McCORMACK: So, I think, you know, we're still coming out of the pandemic. That's been a really hard time for individual artists and organizations, particularly the organizations that rely on ticket revenue. We're still in a rebuild process with with those folks and with, with individual artists that have kind of lost opportunities for, for income. So I think that's the biggest challenge is just continuing to support local artists and organizations as they reopen as they they reenter the world. I think the other piece is just advocacy and getting the word out about what the arts and culture economy is to the state. We have one of the largest arts and cultural economies in the country in terms of a per capita basis. And I think it's underrecognized. And I'd love to be able to elevate that in terms of advocacy.

CHUCK: We can look and see all the damage done by the pandemic to the arts and the rest of society. Do you see anything positive coming out of that in terms of different ways to work that you had to go to because of the pandemic that you might want to keep now, after it's kind of lessened?

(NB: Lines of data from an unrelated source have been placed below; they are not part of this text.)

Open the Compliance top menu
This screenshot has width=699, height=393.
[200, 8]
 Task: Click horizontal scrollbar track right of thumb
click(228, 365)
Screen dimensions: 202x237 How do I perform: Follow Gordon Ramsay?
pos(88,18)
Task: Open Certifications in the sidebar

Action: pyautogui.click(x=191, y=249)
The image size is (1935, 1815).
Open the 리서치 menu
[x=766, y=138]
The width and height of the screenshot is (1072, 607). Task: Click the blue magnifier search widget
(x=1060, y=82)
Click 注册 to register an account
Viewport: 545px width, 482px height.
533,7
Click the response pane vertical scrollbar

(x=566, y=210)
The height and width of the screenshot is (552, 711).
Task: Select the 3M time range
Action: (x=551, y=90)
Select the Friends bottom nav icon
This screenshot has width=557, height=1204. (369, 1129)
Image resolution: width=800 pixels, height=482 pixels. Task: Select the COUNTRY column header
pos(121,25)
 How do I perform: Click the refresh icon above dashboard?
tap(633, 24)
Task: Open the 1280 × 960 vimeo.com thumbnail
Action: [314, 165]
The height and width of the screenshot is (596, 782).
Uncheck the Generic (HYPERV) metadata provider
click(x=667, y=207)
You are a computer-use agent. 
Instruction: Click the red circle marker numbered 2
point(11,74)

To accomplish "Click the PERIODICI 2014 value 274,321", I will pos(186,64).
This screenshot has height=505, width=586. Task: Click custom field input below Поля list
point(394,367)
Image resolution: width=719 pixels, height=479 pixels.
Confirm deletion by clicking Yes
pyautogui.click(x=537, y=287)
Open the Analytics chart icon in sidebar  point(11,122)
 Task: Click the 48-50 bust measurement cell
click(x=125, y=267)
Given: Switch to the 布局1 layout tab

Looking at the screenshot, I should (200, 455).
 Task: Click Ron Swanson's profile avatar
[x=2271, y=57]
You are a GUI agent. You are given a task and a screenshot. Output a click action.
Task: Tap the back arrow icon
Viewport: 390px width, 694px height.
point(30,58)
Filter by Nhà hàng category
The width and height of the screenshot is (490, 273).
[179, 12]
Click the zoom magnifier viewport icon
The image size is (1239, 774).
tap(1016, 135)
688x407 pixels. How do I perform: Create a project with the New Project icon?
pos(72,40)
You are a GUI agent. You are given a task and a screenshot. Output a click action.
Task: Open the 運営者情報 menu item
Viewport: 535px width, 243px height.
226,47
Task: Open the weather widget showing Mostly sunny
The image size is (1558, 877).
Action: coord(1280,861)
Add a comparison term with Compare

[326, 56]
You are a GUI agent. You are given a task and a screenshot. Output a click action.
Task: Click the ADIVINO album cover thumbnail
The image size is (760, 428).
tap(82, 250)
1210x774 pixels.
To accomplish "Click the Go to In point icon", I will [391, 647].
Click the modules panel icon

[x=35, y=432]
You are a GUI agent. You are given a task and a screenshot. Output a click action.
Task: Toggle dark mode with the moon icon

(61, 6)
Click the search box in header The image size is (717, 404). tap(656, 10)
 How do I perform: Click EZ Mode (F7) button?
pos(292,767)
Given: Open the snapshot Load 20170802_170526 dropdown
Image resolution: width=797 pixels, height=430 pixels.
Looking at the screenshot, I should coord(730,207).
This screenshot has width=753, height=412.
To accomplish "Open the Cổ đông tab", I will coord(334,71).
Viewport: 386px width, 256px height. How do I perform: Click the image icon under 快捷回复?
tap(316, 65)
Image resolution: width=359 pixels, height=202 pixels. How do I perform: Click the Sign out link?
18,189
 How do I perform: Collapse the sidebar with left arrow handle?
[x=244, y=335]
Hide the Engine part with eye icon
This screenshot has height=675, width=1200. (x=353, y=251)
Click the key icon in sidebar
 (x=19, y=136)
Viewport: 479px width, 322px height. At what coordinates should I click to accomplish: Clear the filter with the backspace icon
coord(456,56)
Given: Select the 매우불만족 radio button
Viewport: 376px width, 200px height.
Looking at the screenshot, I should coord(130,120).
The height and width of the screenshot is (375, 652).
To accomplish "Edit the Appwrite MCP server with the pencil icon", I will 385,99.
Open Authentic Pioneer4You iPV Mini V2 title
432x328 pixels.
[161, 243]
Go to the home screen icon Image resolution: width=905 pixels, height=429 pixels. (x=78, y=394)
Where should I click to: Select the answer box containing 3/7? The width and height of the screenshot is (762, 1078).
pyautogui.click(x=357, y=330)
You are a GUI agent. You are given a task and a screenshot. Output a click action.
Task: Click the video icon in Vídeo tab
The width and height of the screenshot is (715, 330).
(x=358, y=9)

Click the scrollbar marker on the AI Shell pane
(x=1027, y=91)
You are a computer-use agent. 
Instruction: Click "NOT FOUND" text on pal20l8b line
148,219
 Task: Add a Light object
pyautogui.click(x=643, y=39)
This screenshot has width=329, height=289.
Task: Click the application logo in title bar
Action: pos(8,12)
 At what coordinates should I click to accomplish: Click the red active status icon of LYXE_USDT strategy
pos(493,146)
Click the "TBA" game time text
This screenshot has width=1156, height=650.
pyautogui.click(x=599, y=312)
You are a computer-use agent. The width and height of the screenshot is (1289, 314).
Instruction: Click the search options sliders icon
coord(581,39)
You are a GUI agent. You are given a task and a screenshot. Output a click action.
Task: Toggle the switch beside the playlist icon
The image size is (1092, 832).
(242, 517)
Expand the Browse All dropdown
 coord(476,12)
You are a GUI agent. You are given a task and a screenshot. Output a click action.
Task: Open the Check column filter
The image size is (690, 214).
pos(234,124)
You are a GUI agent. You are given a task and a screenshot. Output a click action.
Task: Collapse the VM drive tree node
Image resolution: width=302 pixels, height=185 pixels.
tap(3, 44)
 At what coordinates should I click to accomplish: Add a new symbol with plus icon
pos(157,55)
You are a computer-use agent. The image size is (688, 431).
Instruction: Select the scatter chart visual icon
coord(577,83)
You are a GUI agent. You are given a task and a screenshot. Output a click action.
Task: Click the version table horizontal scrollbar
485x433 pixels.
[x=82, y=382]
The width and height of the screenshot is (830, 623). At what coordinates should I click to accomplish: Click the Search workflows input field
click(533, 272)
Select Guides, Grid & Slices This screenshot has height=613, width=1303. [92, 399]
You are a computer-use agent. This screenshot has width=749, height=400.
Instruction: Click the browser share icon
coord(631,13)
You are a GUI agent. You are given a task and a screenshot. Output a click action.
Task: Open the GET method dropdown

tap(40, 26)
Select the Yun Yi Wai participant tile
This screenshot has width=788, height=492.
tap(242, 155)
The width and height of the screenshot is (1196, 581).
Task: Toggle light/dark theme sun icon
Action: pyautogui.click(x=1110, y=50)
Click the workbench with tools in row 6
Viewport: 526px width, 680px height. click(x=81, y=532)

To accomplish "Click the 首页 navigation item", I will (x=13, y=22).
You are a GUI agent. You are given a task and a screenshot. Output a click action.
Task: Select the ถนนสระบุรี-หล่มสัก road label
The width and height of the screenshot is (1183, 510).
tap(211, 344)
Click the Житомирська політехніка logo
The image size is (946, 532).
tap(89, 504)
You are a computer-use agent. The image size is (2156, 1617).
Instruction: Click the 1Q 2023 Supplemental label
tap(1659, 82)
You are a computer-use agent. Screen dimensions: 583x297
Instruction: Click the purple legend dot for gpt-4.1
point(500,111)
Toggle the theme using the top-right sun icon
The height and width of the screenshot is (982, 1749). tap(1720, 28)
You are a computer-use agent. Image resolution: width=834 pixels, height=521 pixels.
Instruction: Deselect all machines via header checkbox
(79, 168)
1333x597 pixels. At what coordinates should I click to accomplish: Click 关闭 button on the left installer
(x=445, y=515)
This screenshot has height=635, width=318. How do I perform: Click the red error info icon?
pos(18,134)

McCORMACK: I think that the role of arts and culture at this moment in time is to reconnect people. Even just recently at the PVD Fest in June, earlier in the summer, people were just, you know, incredibly grateful to be celebrating together again. When we talk about these big events that these organizations are on or even smaller ones, it's really about this human connection and learning about each other's differences. And so I think there's a new appreciation for that. I think it always happened here. But I think because we were on lockdown for – and having to be isolated for two years. People are appreciating it in a different way. And possibly there are ways to leverage that appreciation.

JAMES: Lynn McCormack, Executive Director of the Rhode Island State Council on the Arts, thanks for joining us today.

McCORMACK: Thank you, James. It’s been a pleasure, I hope it’s just the first of many conversations to come.